By the time the story reached Newsnight that evening, Evan Davis was questioning the former chair of the Green Party, Jenny Jones, about her own decision at a press conference earlier in the day to try to shield Bennett from having to discuss her failure to answer Ferrari’s questions. Davis quickly got Jones to admit that this too had been a mistake. Davis prefaced this depressing interview with a brief statement in which he explained, as an economist, what Bennett should have said about the finances of house-building. There was a perfectly straightforward solution, which involved borrowing the large sums of money needed and then using the rents from the new builds to pay off the interest (‘Property development can be a profitable business, which is why so many rich people do it,’ Davis helpfully explained). This was perhaps the most absurd moment of all.
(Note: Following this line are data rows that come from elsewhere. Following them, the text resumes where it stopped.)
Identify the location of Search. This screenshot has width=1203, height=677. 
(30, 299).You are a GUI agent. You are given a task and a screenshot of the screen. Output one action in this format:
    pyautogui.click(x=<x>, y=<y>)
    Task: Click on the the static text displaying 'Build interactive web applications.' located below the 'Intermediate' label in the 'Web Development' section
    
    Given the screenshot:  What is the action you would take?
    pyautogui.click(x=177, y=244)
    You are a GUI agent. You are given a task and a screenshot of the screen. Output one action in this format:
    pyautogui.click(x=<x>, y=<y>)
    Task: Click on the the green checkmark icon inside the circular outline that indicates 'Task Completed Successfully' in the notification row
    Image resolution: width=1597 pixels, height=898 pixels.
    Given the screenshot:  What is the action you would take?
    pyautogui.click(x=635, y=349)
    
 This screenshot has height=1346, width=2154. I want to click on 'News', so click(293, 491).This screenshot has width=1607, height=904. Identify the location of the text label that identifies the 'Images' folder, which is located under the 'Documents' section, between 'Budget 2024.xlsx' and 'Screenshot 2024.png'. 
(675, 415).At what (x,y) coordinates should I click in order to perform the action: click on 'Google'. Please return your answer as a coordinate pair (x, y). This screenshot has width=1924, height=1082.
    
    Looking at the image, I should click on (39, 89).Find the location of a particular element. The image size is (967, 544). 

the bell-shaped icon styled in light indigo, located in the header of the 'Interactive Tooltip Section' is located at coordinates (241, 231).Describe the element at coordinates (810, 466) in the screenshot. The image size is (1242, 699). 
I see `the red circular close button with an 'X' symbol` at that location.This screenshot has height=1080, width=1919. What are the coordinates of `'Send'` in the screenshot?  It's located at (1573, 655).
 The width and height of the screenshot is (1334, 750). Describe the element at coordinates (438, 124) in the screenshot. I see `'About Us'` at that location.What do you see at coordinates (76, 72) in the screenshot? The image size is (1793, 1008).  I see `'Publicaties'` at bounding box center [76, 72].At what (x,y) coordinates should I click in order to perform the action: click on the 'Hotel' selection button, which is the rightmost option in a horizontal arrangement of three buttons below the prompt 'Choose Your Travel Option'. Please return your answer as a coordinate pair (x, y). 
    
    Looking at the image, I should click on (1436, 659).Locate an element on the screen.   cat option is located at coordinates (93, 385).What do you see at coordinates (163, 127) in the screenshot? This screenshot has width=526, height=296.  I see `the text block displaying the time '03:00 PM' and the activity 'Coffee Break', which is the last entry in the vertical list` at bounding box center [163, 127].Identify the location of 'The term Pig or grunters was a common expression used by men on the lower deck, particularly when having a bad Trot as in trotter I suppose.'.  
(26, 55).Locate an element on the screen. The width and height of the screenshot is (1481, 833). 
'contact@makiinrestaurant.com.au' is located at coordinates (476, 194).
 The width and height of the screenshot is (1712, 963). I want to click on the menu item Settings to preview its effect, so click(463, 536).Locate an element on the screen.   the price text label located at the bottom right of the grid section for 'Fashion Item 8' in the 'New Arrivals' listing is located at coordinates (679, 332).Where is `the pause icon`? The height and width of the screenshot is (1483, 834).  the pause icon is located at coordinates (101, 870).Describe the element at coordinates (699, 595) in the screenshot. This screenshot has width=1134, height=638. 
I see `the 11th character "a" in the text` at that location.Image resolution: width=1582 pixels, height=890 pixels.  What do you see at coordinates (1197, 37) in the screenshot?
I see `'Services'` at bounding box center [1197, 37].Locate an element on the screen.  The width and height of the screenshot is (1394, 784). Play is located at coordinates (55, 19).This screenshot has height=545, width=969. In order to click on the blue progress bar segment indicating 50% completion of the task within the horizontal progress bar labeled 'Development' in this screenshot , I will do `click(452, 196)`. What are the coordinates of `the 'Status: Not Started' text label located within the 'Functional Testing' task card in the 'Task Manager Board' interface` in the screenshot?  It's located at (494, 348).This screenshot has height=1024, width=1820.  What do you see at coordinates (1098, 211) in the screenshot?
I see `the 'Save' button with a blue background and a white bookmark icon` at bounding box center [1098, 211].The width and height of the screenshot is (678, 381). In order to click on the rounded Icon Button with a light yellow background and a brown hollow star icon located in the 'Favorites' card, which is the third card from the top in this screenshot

Davis was talking as though behind every political interview a reasonable technocratic policy discourse was waiting to get out. Not only does this entirely misrepresent what Ferrari was up to (‘More debt!’ he would have shrieked. ‘Turning into property developers are you?’), it also assumes that any politician should be able to agree on the technically correct answers to the questions that interviewers put to them. But of course they can’t, because politics gets in the way. That’s why Bennett was tongue-tied. There aren’t any ready-made answers to the questions that get asked.

An impending election does at least give the interviewing game some point. Knowing there is a vote coming up puts both sides on their mettle. There is more caution, of course, more fear of the fateful gaffe, but also more urgency, which provides some opportunities for questions of substance to cut through the game-playing. We now know that the Greens think the country needs another half a million homes, something that wouldn’t be true at any other point in the electoral cycle. Process can’t entirely dominate substance when an external check holds the politicians to account for what they say and do. Elections perform that function. But once every five years isn’t often enough. If you discount the two world wars, when democracy was effectively suspended, the average time between elections during the 20th century was once every three and a half years, which seems about right. Too much hangs on this election, because there are too few other opportunities to put the interviewers in their place.